Mine is just past 3.5 and I can tell you this is VERY normal. It's actually part of their normal development. Gordon Neufeld calls it "counterwill" and has an excellent chapter about it in his book "Hold On To Your Kids".

You just need to find gentle ways around it. DD often insists on saying "black" whenever I say "white" and I just laugh or start up a game of "yes and no" where I respond "yes!" and she says "no!" and we go back and forth and then I switch to "no" and she'll switch to "yes!"...by the end of it we're both laughing.

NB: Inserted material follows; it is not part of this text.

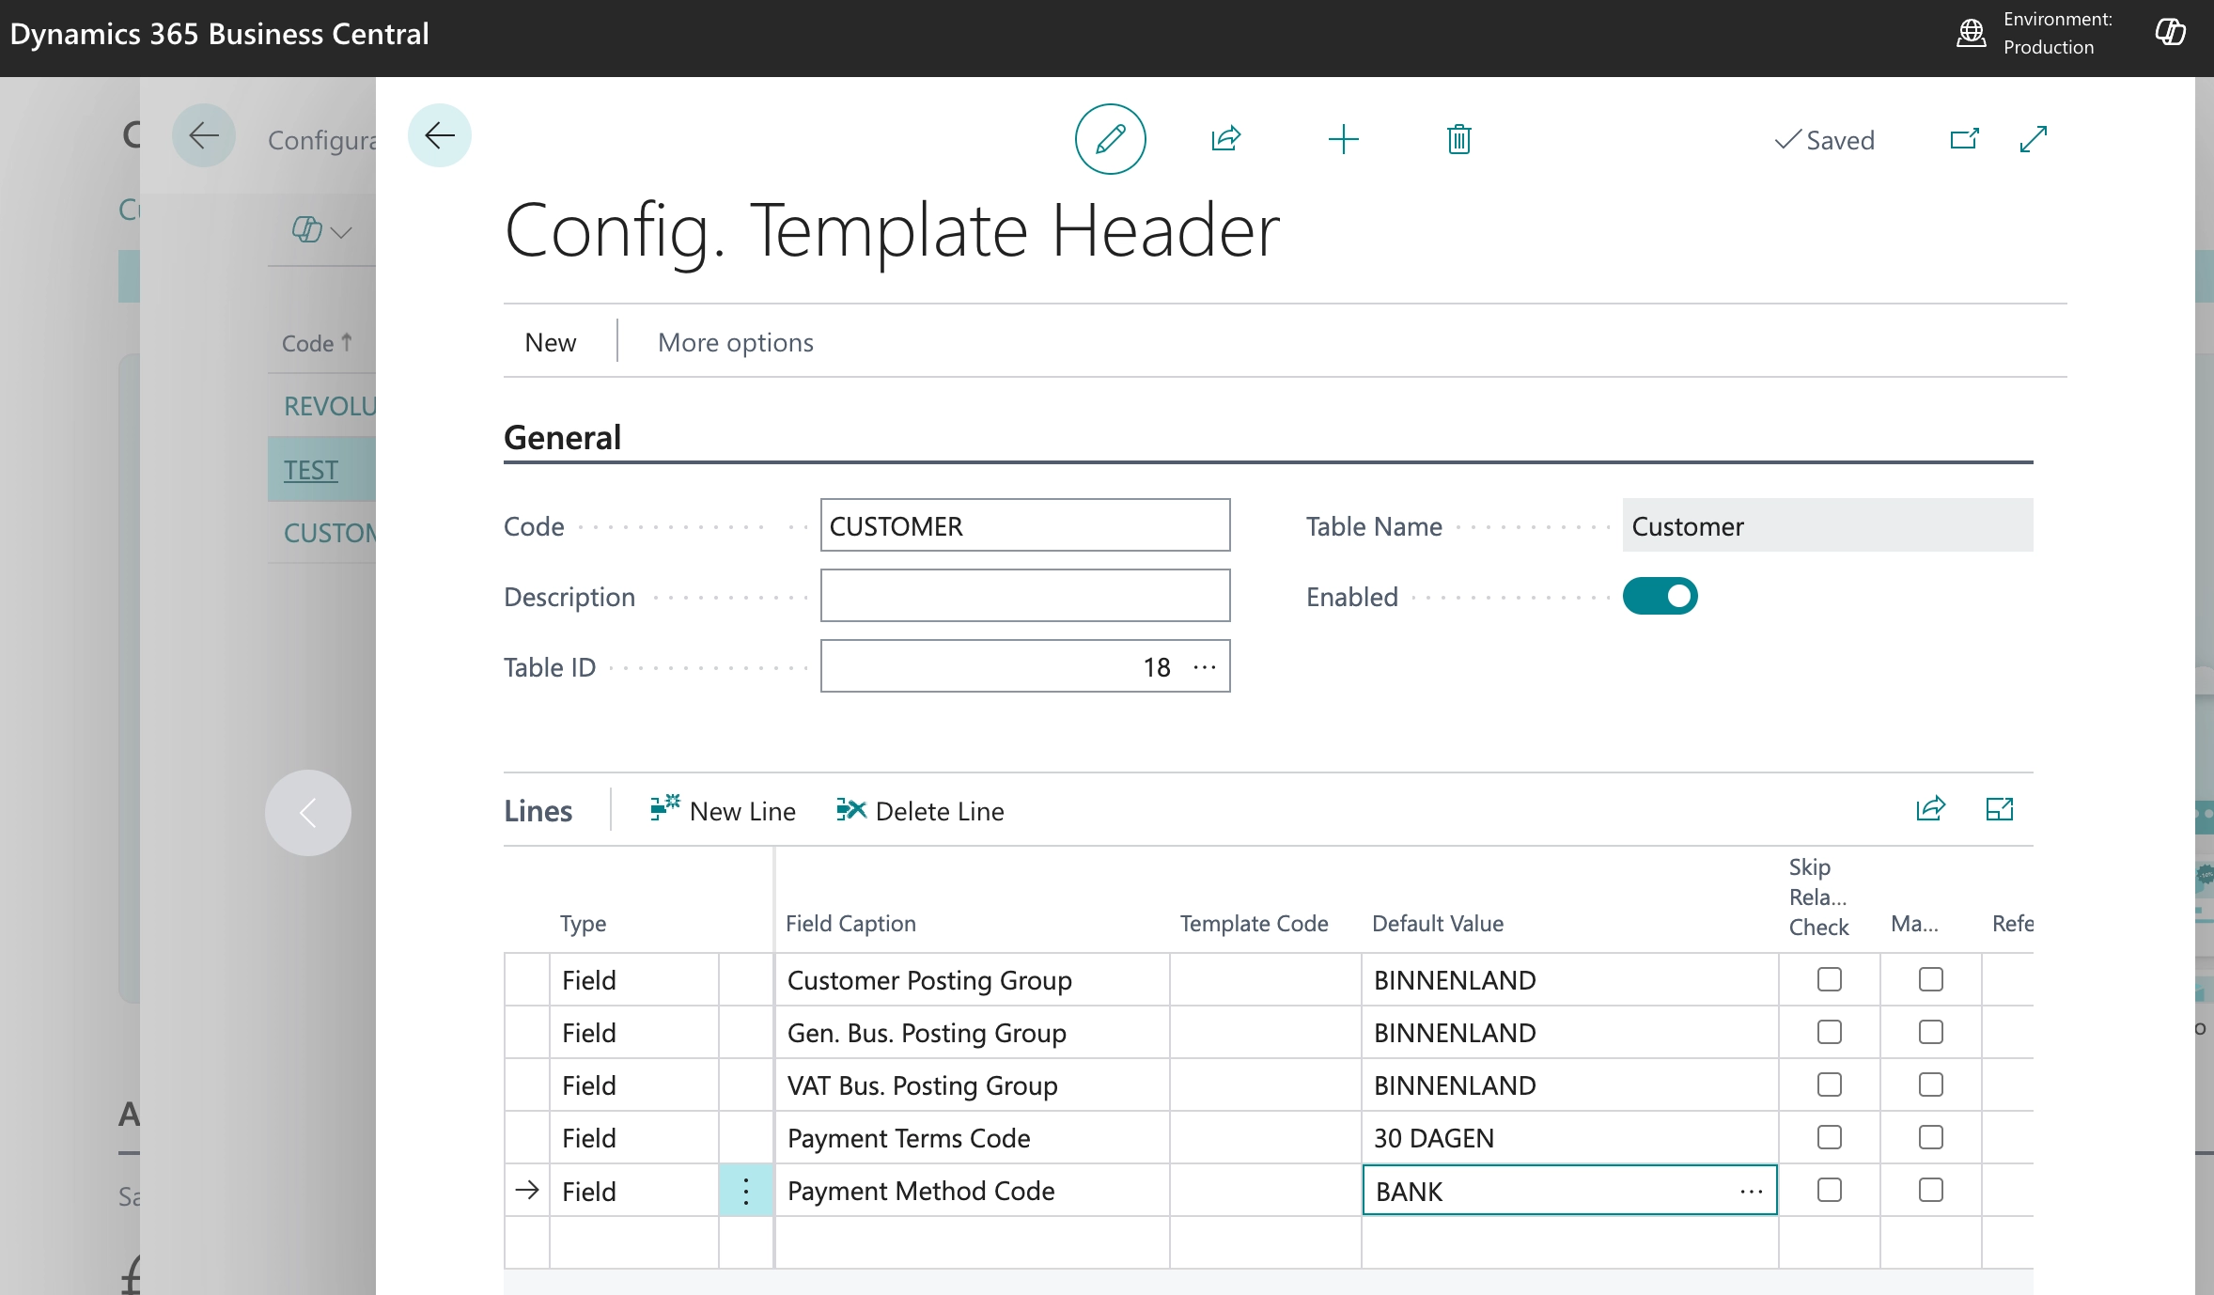Click the trash delete icon
2214x1295 pixels.
pyautogui.click(x=1458, y=139)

When it's things you need her to do, you might say "listen, we're going to the playground and I need you to get your shoes on, okay?" and then go about doing your thing. Surprisingly, just giving them some time to make it their own idea can help. Or I'll distract her with asking her what she'd like to bring with her on our outing (she never leaves home without a book or some fave toy of the moment).

You can and will find ways of working around it. After you've pulled out your last hair, lol.


----------



## Mearaina (May 3, 2005)

Thanks, mamas. Today was a little better. She woke up early to use the potty and I got dh on speakerphone and we convinced her to go back to bed for a while, so she slept more than normal. I also put her to bed about 1/2 hour earlier than normal. When it was time for her to pick up her toys I had her start very early to give her time to dawdle. We still had our issues, but I didn't feel like she was driving me crazy today, so that is a good thing. I made time to read to her and we read together for a good half hour while dd2 was napping, so I think the 1:1 helped, too. I appreciate all the input and support. I am hoping this passes by the time the baby joins our family. Here's to an even better day tomorrow!!









~Lisa


----------



## georgia (Jan 12, 2003)

Lisa, thanks for the update! Yes, it will probably pass by the time baby arrives, but then, there'll be a new challenge







Hang in there, mama!!


----------